#### WHAT NEEDS TO BE DONE:
There is a line containing "باقة 5 عطور (549, 69)" in the records below. Repeat it and every line after it, exactly, through the final line, but no pictures.

#### DATA EXTRACT:
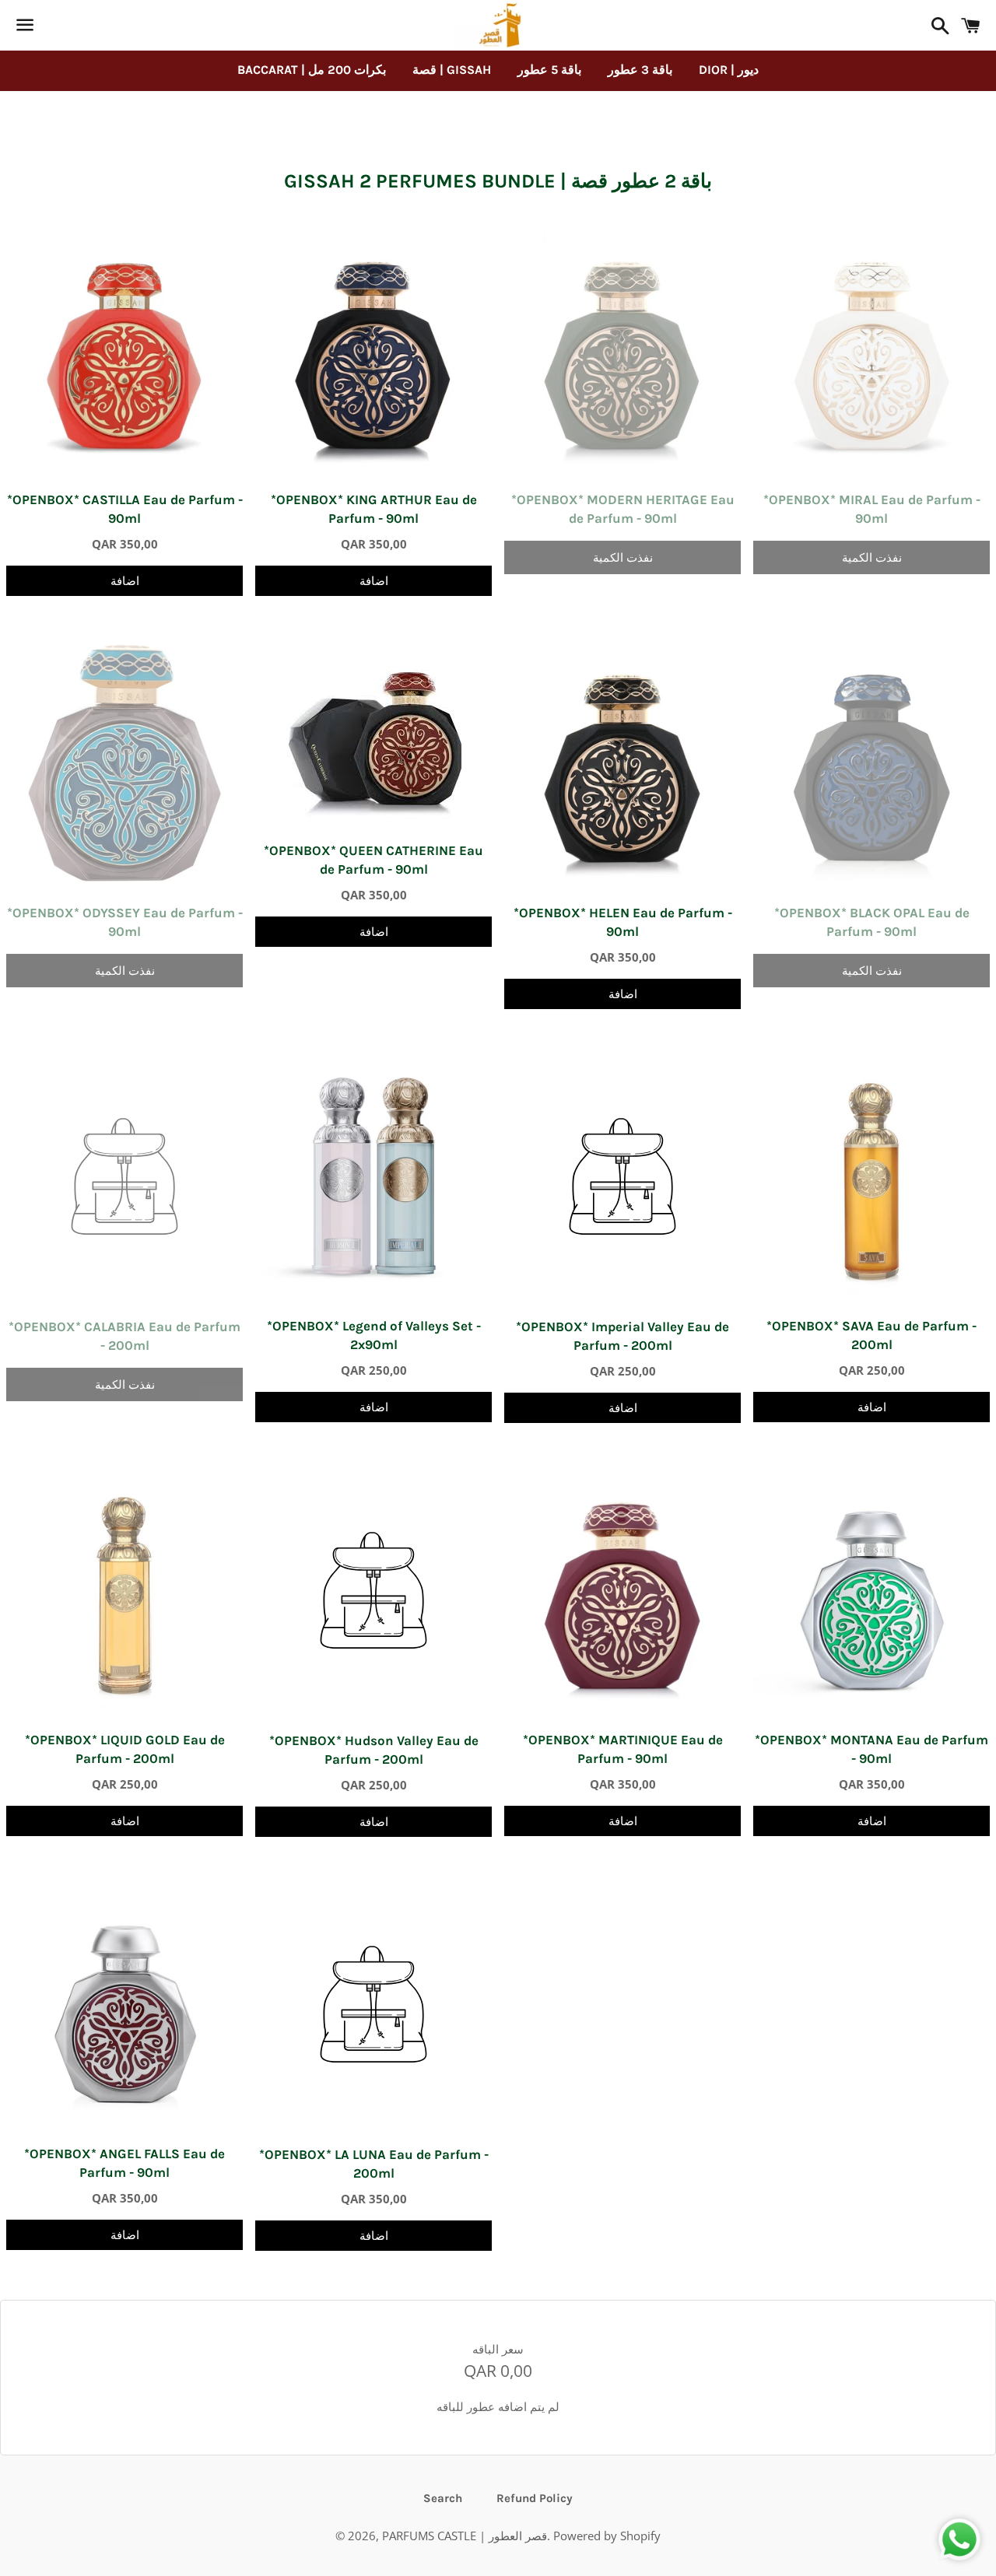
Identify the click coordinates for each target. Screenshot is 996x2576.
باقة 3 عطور (640, 69)
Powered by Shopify (607, 2535)
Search (442, 2498)
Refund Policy (534, 2498)
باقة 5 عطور (549, 69)
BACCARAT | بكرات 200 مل (311, 69)
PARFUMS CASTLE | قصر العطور (464, 2535)
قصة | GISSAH (451, 69)
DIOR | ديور (729, 69)
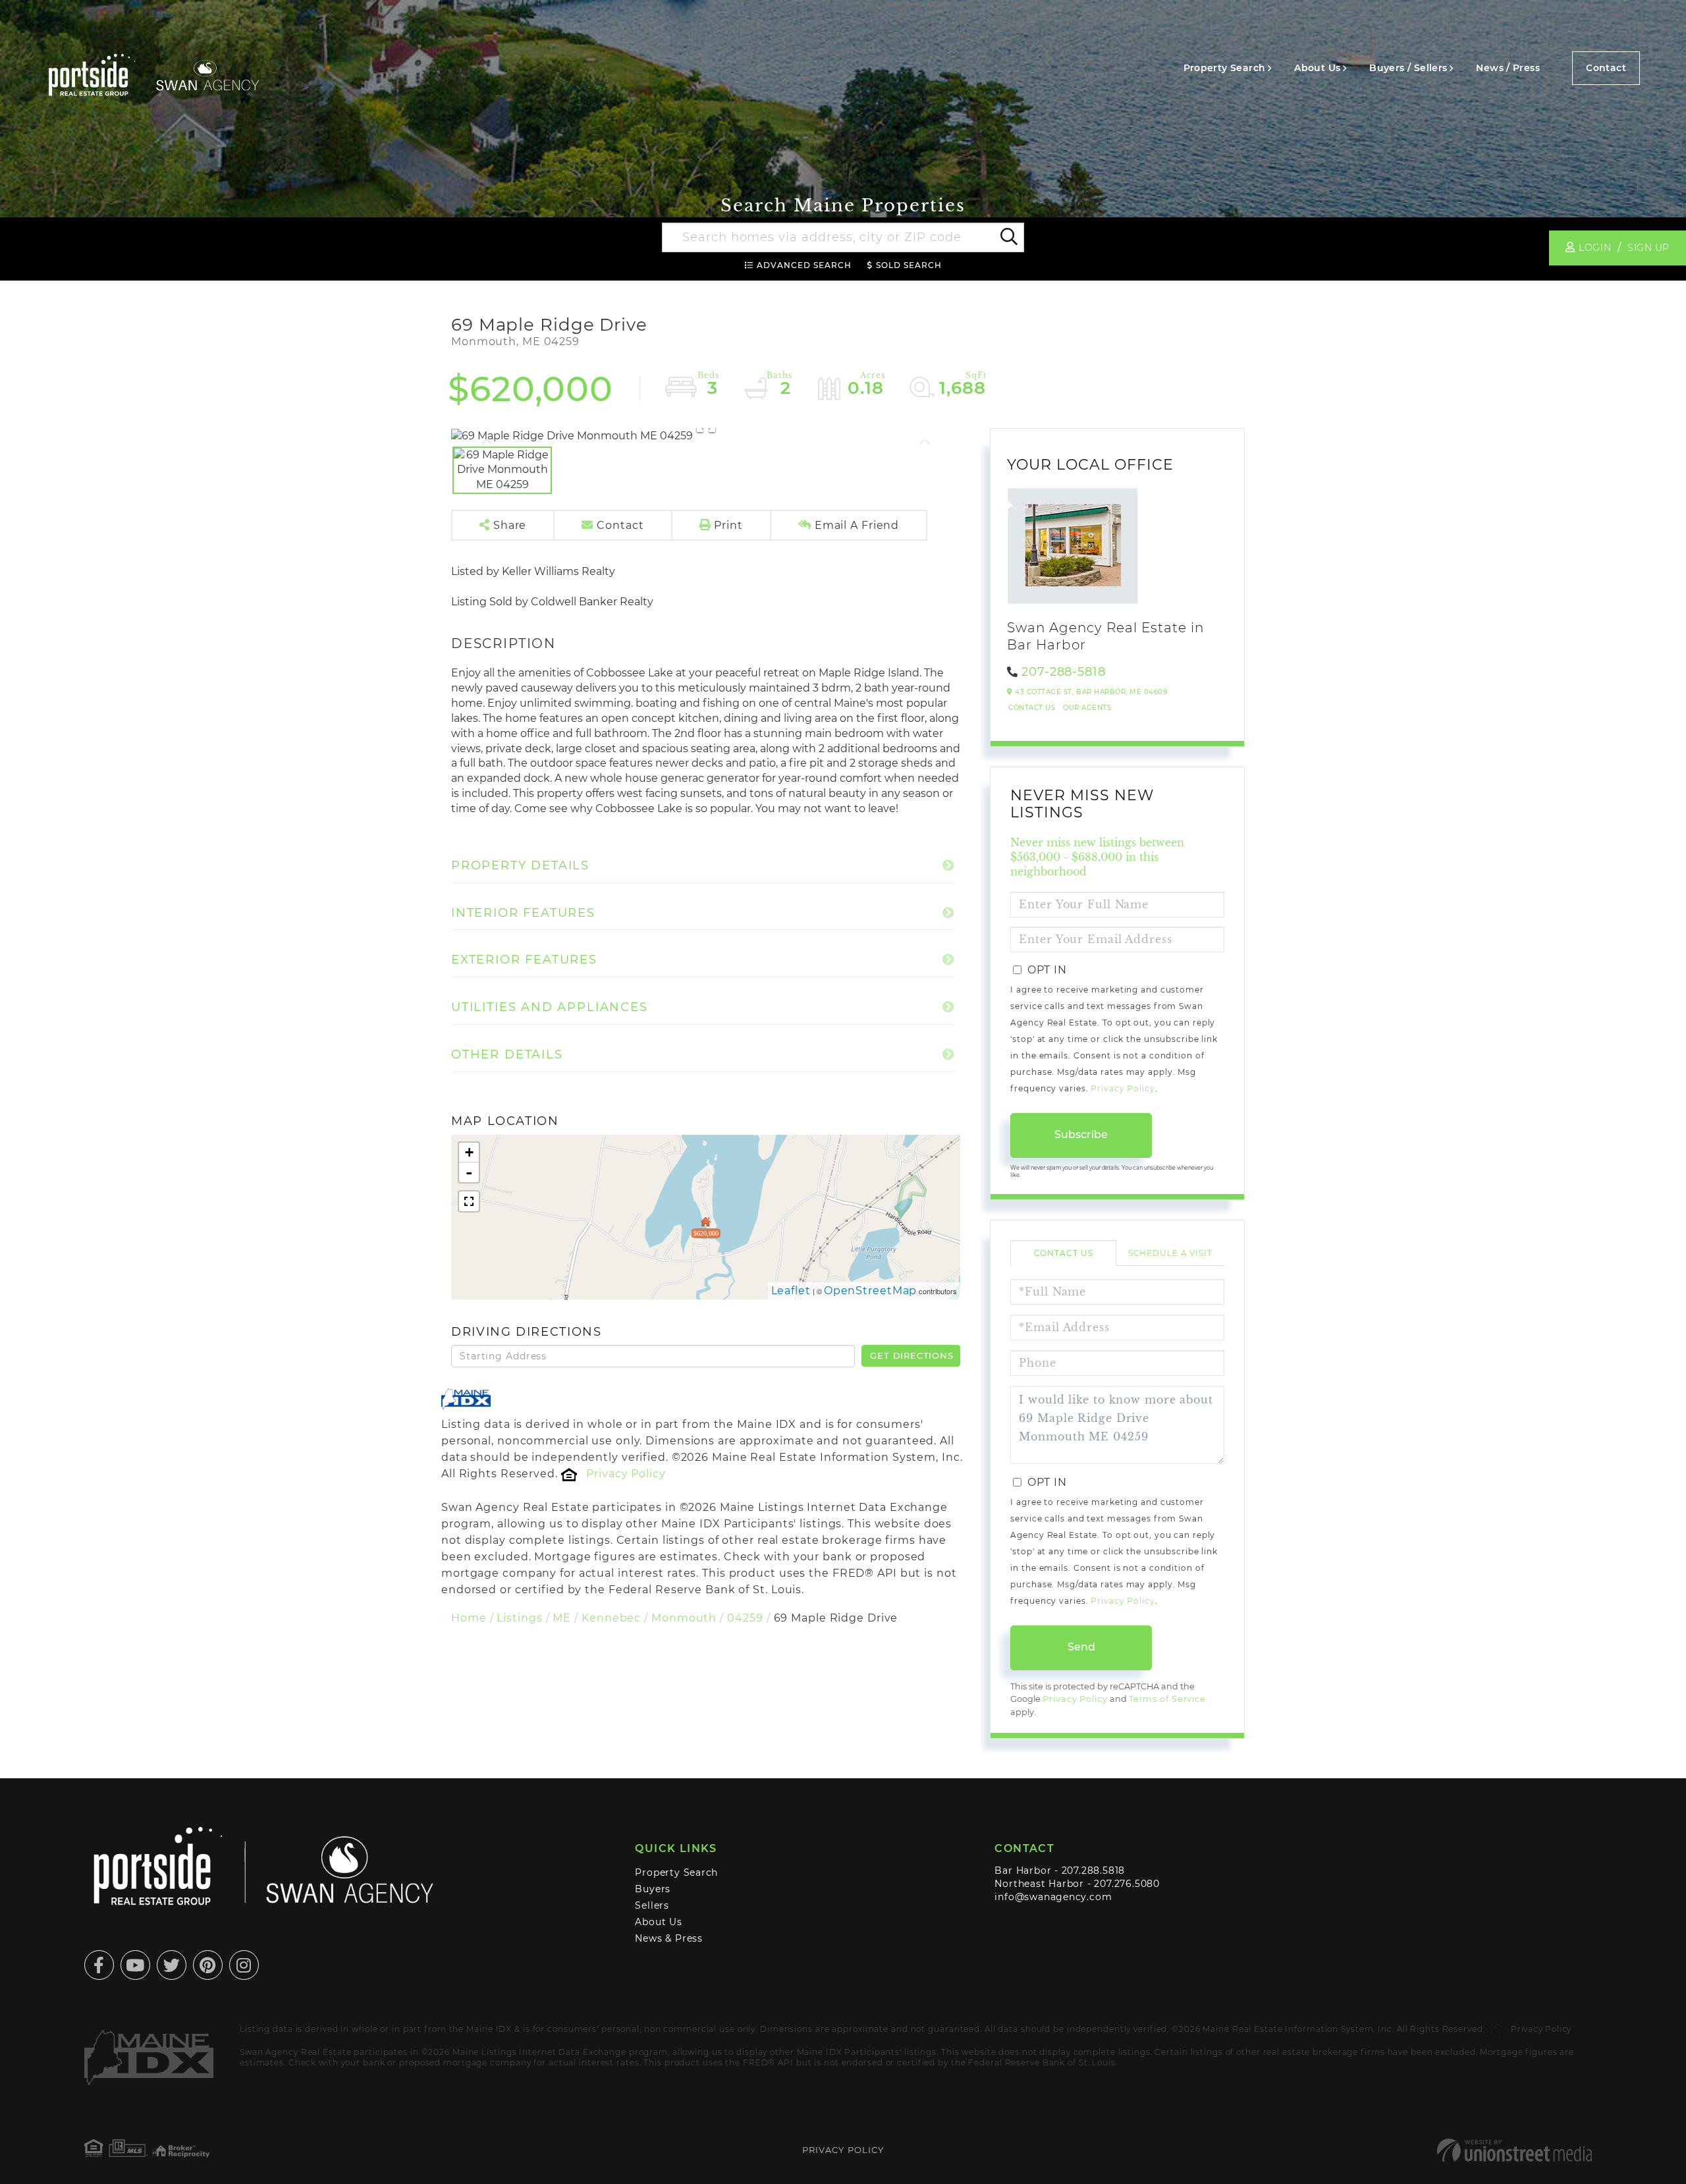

#### EXERCISE RESULT:
باقة 5 عطور (549, 69)
BACCARAT | بكرات 200 مل (311, 69)
PARFUMS CASTLE | قصر العطور (464, 2535)
قصة | GISSAH (451, 69)
DIOR | ديور (729, 69)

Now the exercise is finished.